Ökosysteme in Afrika Warum es für Seen gut ist, wenn Nilpferde pupsen 

Forscher haben Nilpferdkot untersucht - und einen lange unterschätzten Mechanismus gefunden, der afrikanische Gewässer mit Nährstoffen versorgt.

Nilpferd im Zoo Berlin (Archivbild)
Tim Brakemeier / dpa

Nilpferd im Zoo Berlin (Archivbild)


Im Zoo sehen Nilpferde oft ziemlich faul aus. Dort können sie sich das leisten, Verpflegung gibt es gratis. Aber wildlebende Nilpferde in Afrika müssen sogar nachts raus, dann fressen sie Dutzende Kilogramm frisches Gras in der Savanne. Tagsüber kühlen sie sich im Wasser ab, geschützt vor Feinden. Und verdauen tun sie tagsüber auch. Dabei gelangen große Mengen Gülle in Flüsse und Seen. Und dort hat sie eine wichtige Funktion, wie eine Studie eindrucksvoll belegt.

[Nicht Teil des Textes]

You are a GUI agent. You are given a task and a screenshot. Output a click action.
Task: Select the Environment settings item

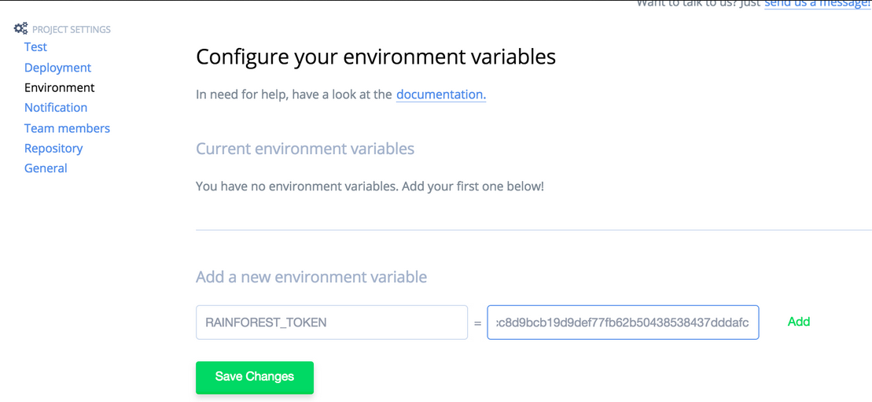coord(60,87)
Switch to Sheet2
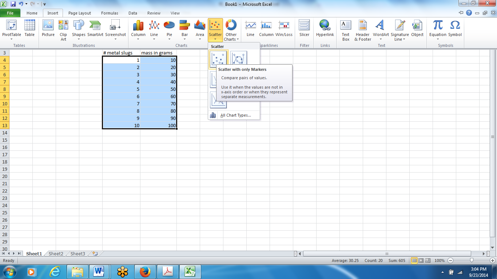The image size is (497, 279). [x=55, y=254]
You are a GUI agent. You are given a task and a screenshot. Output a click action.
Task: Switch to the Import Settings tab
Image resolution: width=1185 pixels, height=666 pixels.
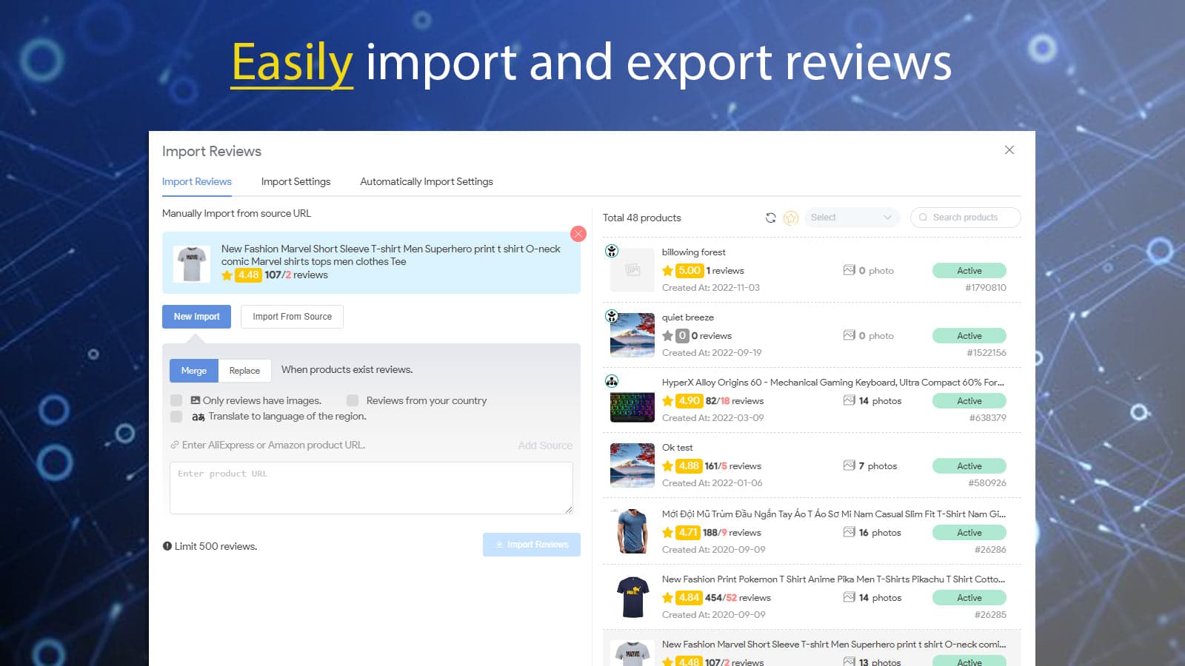click(x=295, y=181)
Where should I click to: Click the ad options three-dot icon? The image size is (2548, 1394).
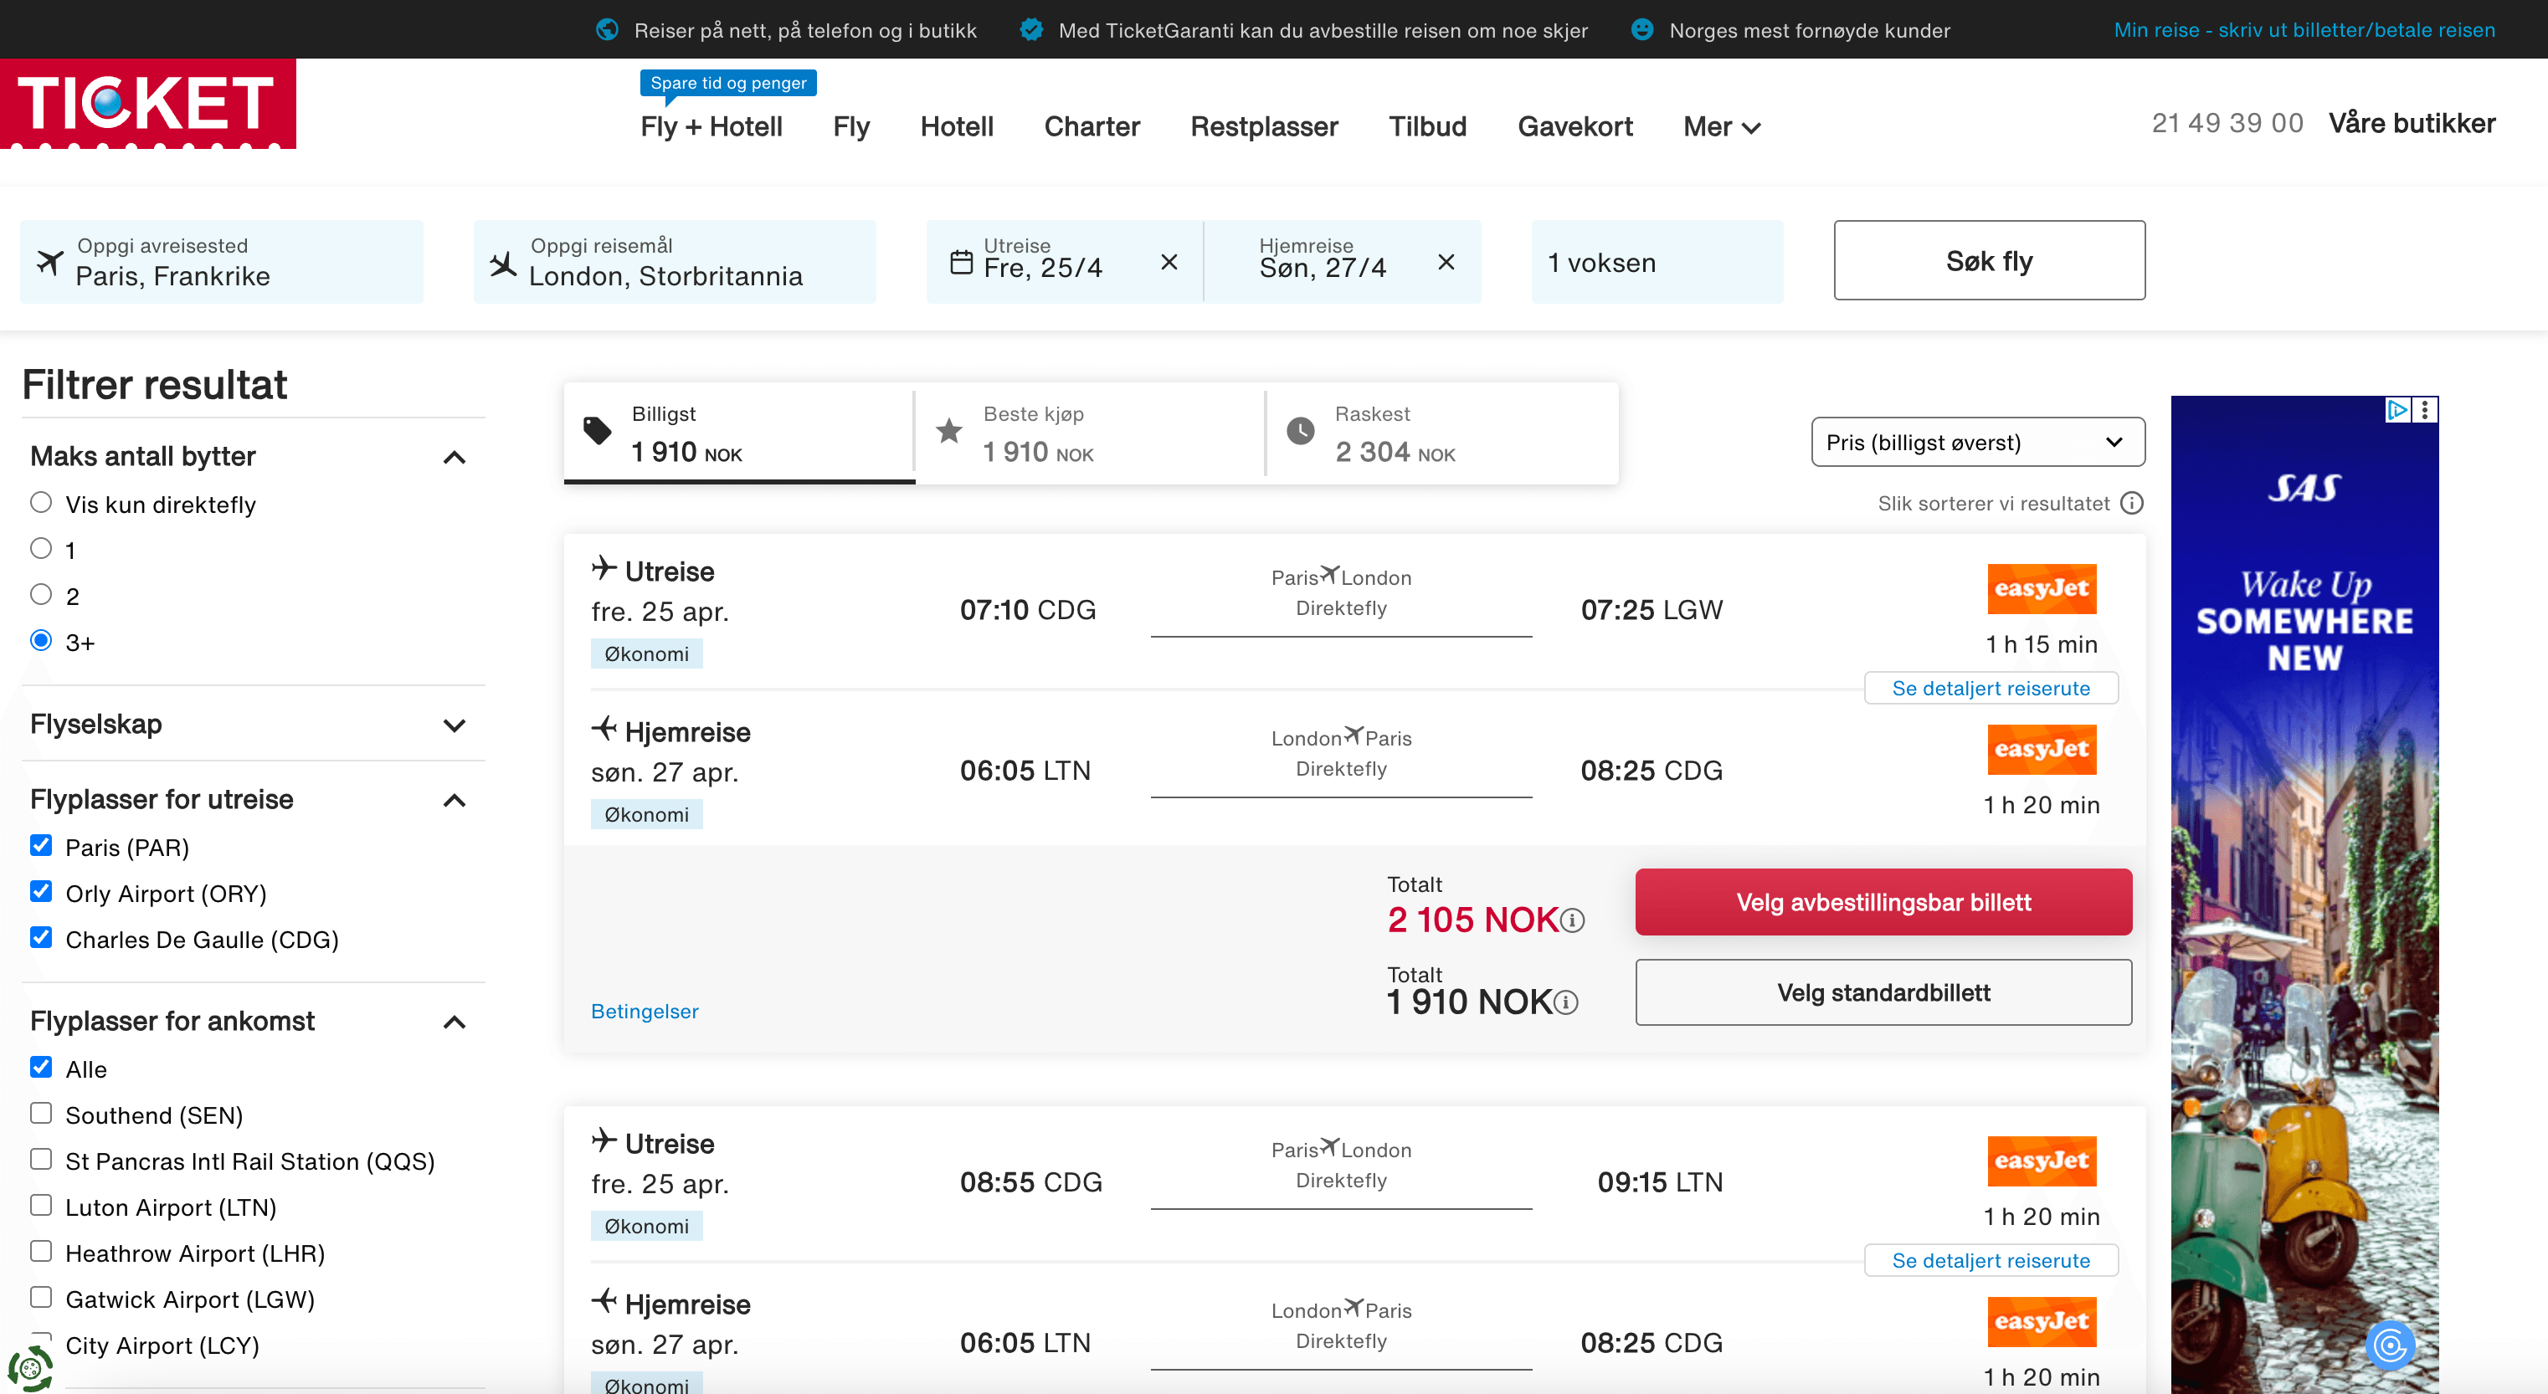(x=2425, y=409)
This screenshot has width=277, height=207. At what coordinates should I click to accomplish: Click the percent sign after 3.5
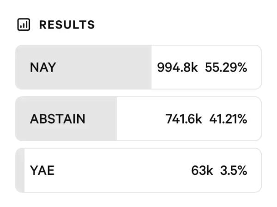click(243, 171)
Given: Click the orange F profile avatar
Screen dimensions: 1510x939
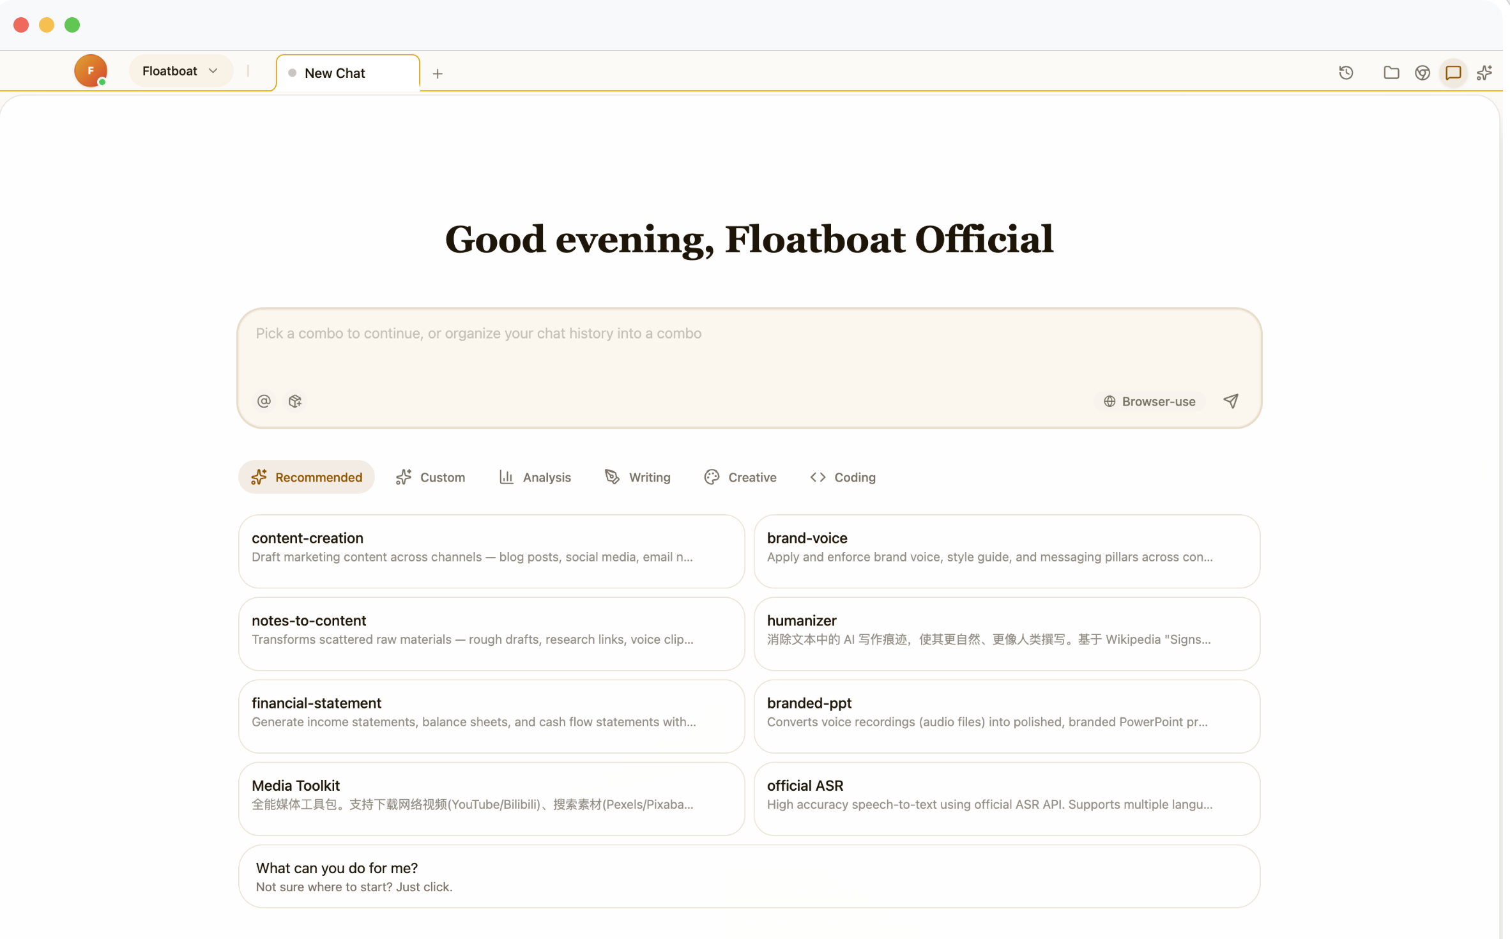Looking at the screenshot, I should coord(90,71).
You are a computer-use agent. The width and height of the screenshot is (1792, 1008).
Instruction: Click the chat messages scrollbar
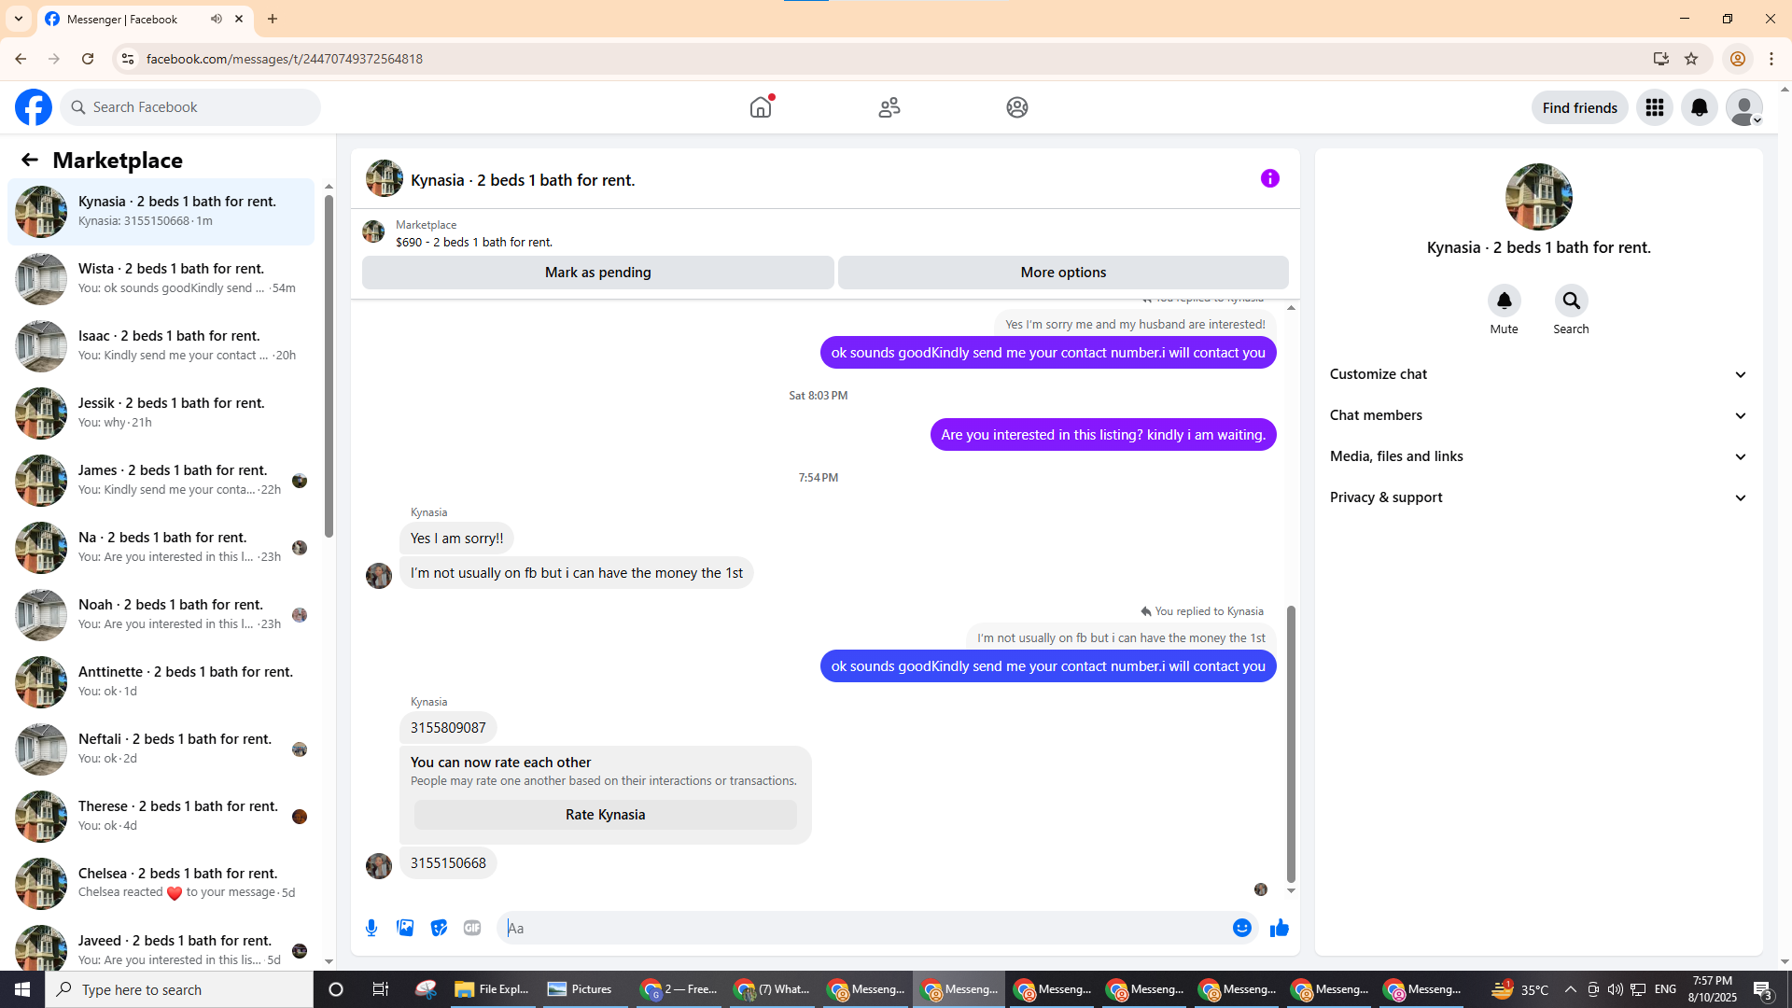click(1291, 742)
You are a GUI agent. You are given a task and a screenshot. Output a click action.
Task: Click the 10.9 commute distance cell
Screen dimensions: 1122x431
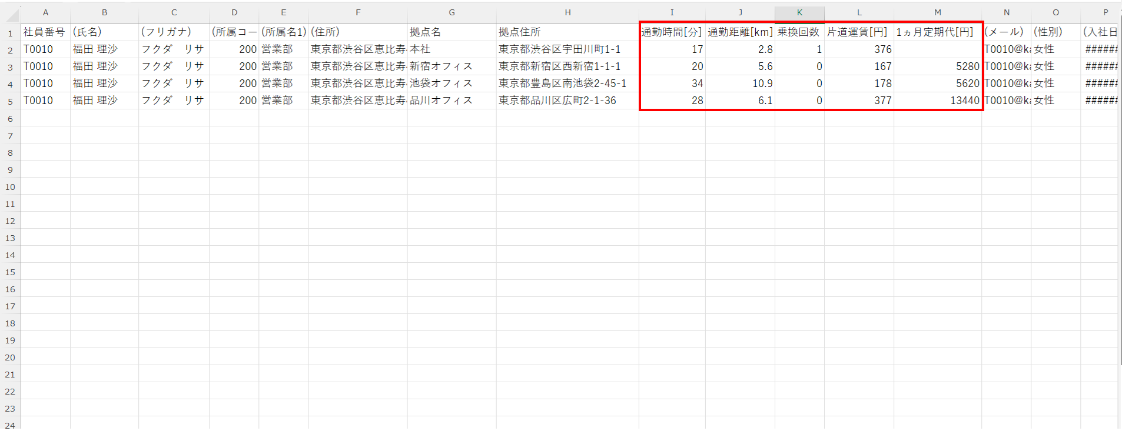pos(740,83)
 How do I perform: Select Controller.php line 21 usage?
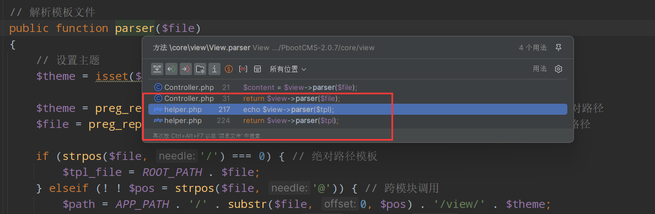pos(358,87)
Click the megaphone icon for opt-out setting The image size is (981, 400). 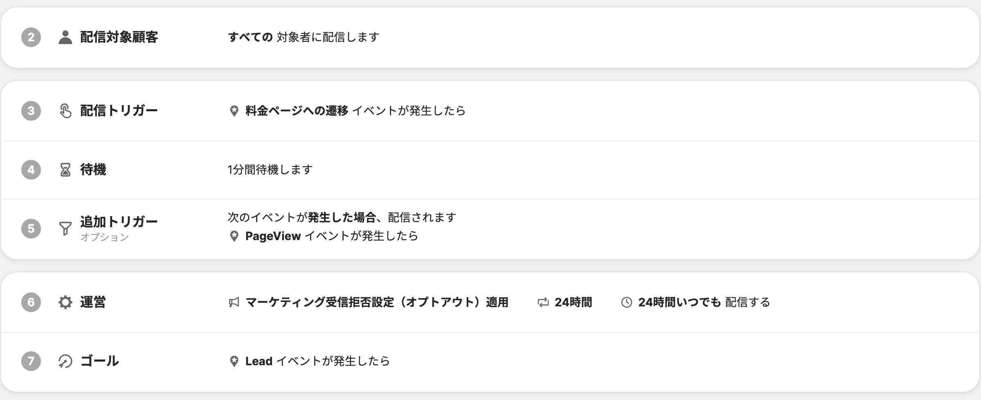pos(234,302)
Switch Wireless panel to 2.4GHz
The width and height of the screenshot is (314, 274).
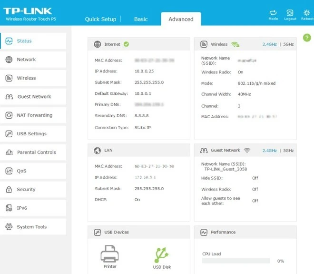(x=269, y=44)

Der Biologe Jonas Schoelynck von der Universität Antwerpen berichtet zusammen mit anderen Forschenden im Fachmagazin "Science Advances" von Analysen mit Tieren im Masaai Mara Nature Reserve in Kenia. "Nilpferde unterscheiden sich da von anderen Großweidern in der Savanne", sagt Schoelynck. "Die Nährstoffe in der Gülle der meisten Weidegänger landen größtenteils wieder in der Savanne, wo sie von den Pflanzen erneut aufgenommen werden. Bei Nilpferden ist dies nicht der Fall: Sie fungieren als eine Art Nährstoffpumpe vom Land in die Flüsse und Seen."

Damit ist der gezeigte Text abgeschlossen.